Thursday, December 4, 2008

15.5 Violet’s Web Poster

Organizational culture is still a very polemic subject. Although many companies advocate on their behalf that they value diversity, that they communicate with their employees, and so on, they do not necessarily practice what they say. Consequently, the members of such organizations tend to be resistant to changes.

One of the most common tools used by companies before promoting any change, like Violet mentioned, is interview and survey. These are, indeed, excellent channels to perceive what changes employees expect, and what changes are good for the organization. However, many companies do not take it seriously, and as consequence, employees do not give enough credit to tools that could help the organization to head towards assertive directions.

In my view, it would be better if companies did not make any attempt to conduct any interview or survey, if their real aim is not to make assertive directions based on the data collected.

Garota de Ipanema

4 comments:

crives said...

I agree with you that if a company is going to request employee feedback through a survey and expect them to take their time out to participate in the survey then they need to be prepared and open to acting on the information and feedback that they gather. If a company requests input and consistently proves that they do not use that information, employees will be more likely to not respond at all or to give inaccurate responses. My company has been pretty good at using the what they learn in their pulse surveys to make real change in the organization and because of this year over year they have increased participation.

Sree said...

I agree with your comments. The biggest problem I have with surveys and feedback is the lack of followup information or actions on it. Repeatedly people request feedback about a process or concerns regarding something and nothing gets done after you spend time giving your insights. Most of the time they just do it as they feel they have to do it and not with a purpose.

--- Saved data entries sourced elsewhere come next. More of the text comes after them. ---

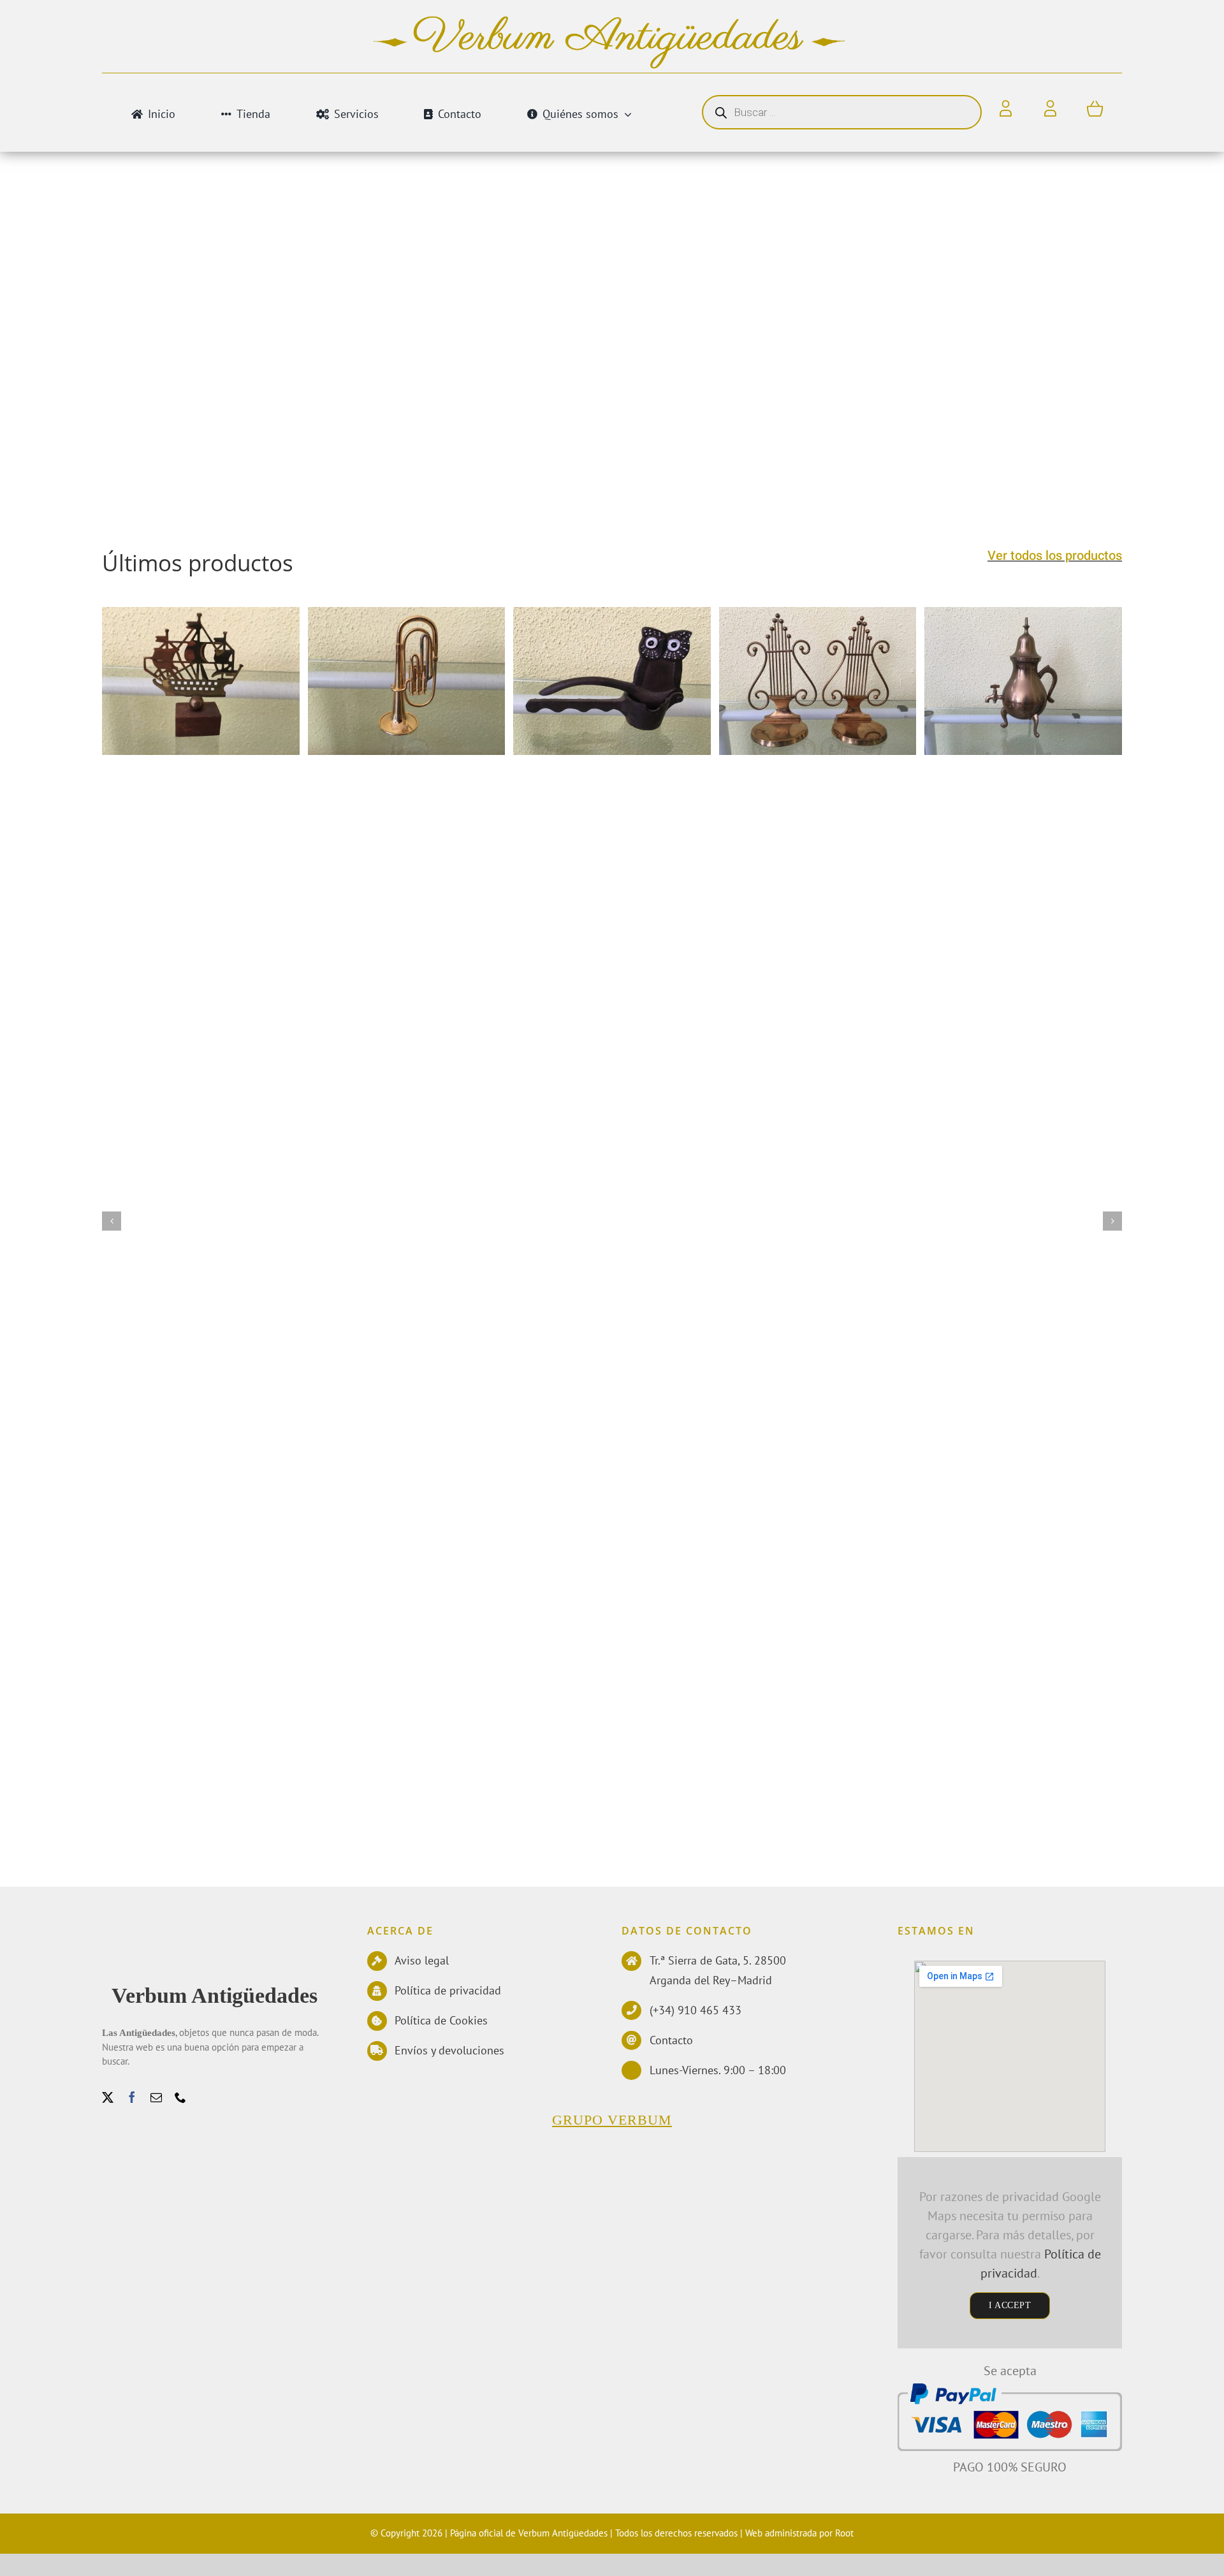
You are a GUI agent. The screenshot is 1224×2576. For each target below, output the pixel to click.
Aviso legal (422, 1960)
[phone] (180, 2097)
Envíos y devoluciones (449, 2050)
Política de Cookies (441, 2020)
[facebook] (132, 2097)
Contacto (671, 2040)
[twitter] (107, 2097)
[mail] (156, 2097)
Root (844, 2533)
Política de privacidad (448, 1990)
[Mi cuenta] (1050, 109)
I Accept (1010, 2305)
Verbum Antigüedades (214, 1995)
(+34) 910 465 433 (695, 2010)
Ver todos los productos (1054, 555)
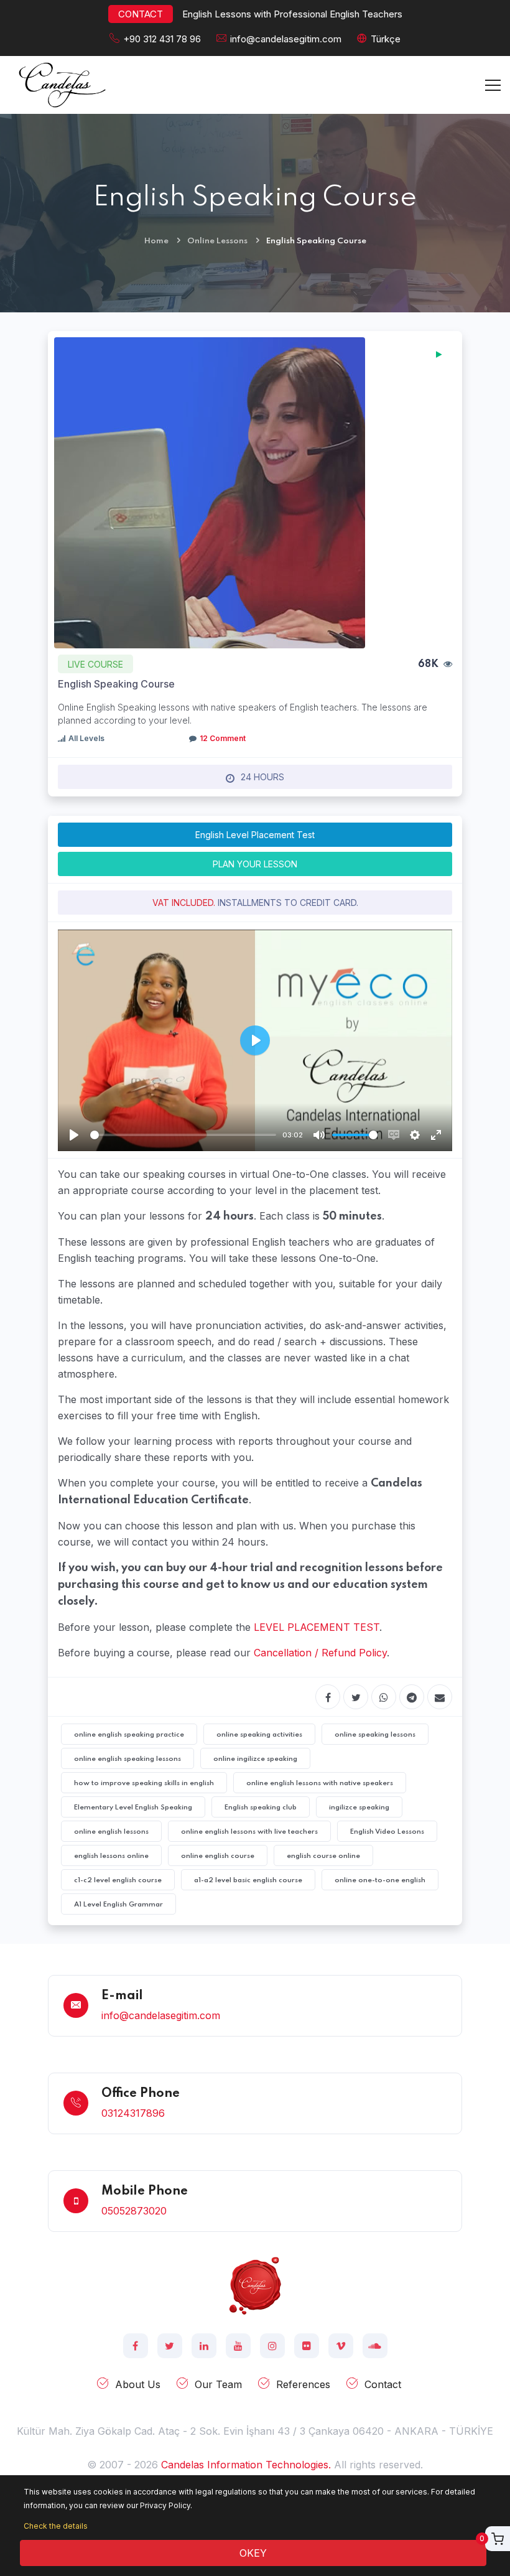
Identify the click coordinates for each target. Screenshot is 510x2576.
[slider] (183, 1135)
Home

When feedback is requested, is the responsibility of people requesting the feedback to follow with actions taken or provide reasons why suggestions made cannot be implemented.

Kartik J said...

Most of the time, surveys end up not being taken seriously by the employees. We were recently requested to take a survey, and most of the employees didn't take it even when their managers specifically asked them to do so. The reasoning was, "There are so many others taking the survey, so how is my individual opinion going to make any difference?"

It is almost like voting in a democracy - many people don't vote because they think their sole vote among millions is virtually nothing. I guess they fail to understand that if everyone thought that way, there would be no votes at all.

charlemagne said...

I agree that if interviews and surveys are conducted, then the company should be prepared to use the data. Indeed I find the use of such internal measurement implements a very useful and novel idea. The company I work for uses no such tools to my knowledge.
On another note, I think that there is a second response to change in an organization where the professed cultural concern is not actually practiced: apathy. I think that there can be such low levels of motivation, and such low levels of pride in workmanship that change, whether positive or negative, will have troublingly little effect on the attitudes of many workers.